Despite the fact that none of the IBOs uses the Maumee process to manufacture E 954, general information was provided for this manufacturing process by the IBOs. Two different starting materials may be used, i.e. phthalic anhydride or methyl anthranilate. Phthalic anhydride reacts with ammonia to form phthalimide, and by Hoffman degradation with bromine and sodium hydroxide, to form anthranilic acid. The acid reacts with methanol to form methyl anthranilate. Methyl anthranilate is diazotised to form o‐carbomethoxybenzenediazonium chloride, by adding sodium nitrite under acidic conditions. Sulfonation followed by oxidation yields o‐carbomethoxybenzenesulfonyl chloride. Amidation of this sulfonyl chloride, followed by acidification, forms insoluble acid saccharin. Subsequent addition of sodium hydroxide or calcium hydroxide produces the more soluble sodium or calcium salt, respectively (Documentation provided to EFSA n. 1, 7).

3.1.3. Potential impurities and analytical data provided

The potential impurities of saccharin and its sodium, potassium and calcium salts (E 954), reported in the EU regulation, are presented in Table 2, along with the analytical results provided by the IBOs.

TABLE 2.

Chemical structures of potential impurities in E 954.

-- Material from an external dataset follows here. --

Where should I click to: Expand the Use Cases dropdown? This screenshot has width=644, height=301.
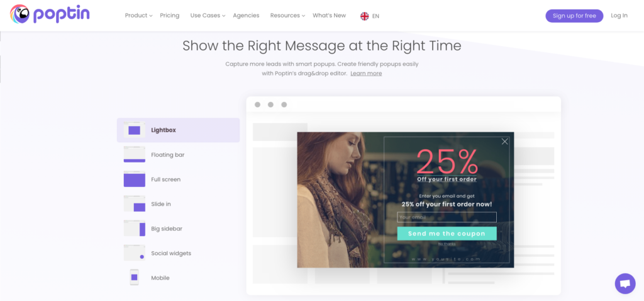click(x=208, y=16)
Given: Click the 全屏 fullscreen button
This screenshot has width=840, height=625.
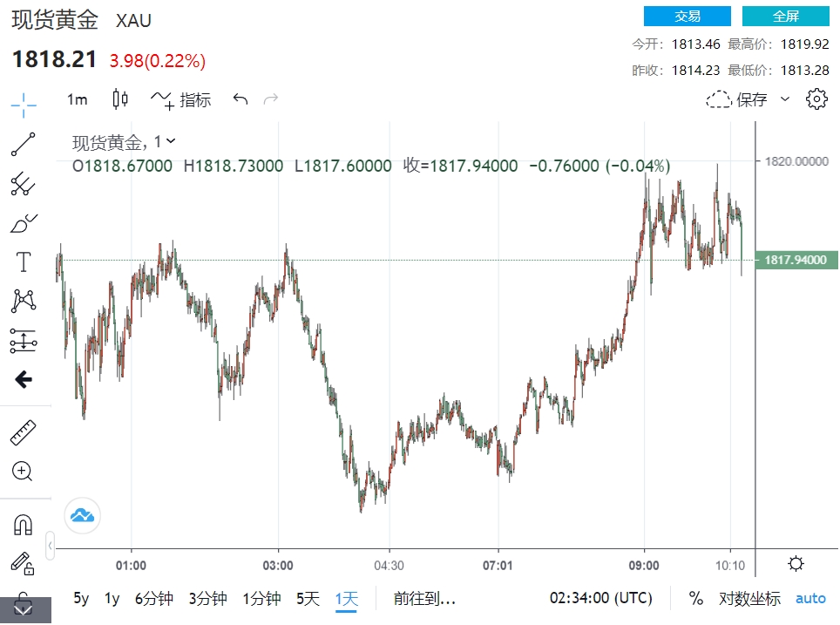Looking at the screenshot, I should pyautogui.click(x=785, y=17).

Chemical name	CAS no.	Structure	Analytical results provided by the IBOs
			Sodium saccharin (E 954 (ii))	Saccharin (E 954 (i))
o‐Toluenesulfonamide	88‐19‐7		1 batch: 6 mg/kg a 5 batches: < 0.3 (LOD) mg/kg in all b 5 batches: 2, 4, 5, 5, 5 mg/kg c	5 batches: 0.99, < 0.3 (LOD), < 0.3, 0.2, 2.83 mg/kg b 5 batches: < 0.1 (LOD) mg/kg in all c
p‐Toluenesulfonamide	70‐55‐3		1 batch: 5 mg/kg a 5 batches: < 0.3 (LOD) mg/kg in all b 5 batches: < 0.1 (LOD) mg/kg in all c	5 batches: 0.08, < 0.3 (LOD), < 0.3, < 0.3, < 0.3 mg/kg b 5 batches: < 0.1 (LOD) mg/kg in all c
Benzoic acid p‐sulfonamide	138‐41‐0		5 batches: < 25 (reporting limit) mg/kg in all c	5 batches: < 25 (reporting limit) mg/kg in all c
Benzoic acid	65‐85‐0		1 batch: No precipitate or violet colour appears a , d 5 batches: No precipitate or violet colour appears b , d 5 batches: No precipitate or violet colour appears c , d	5 batches: No precipitate or violet colour appears b , d 5 batches: No precipitate or violet colour appears c , d
Salicylic acid	69‐72‐7

^a Documentation provided to EFSA n. 3.

^b Documentation provided to EFSA n. 7.

^c Documentation provided to EFSA n. 8 and 9.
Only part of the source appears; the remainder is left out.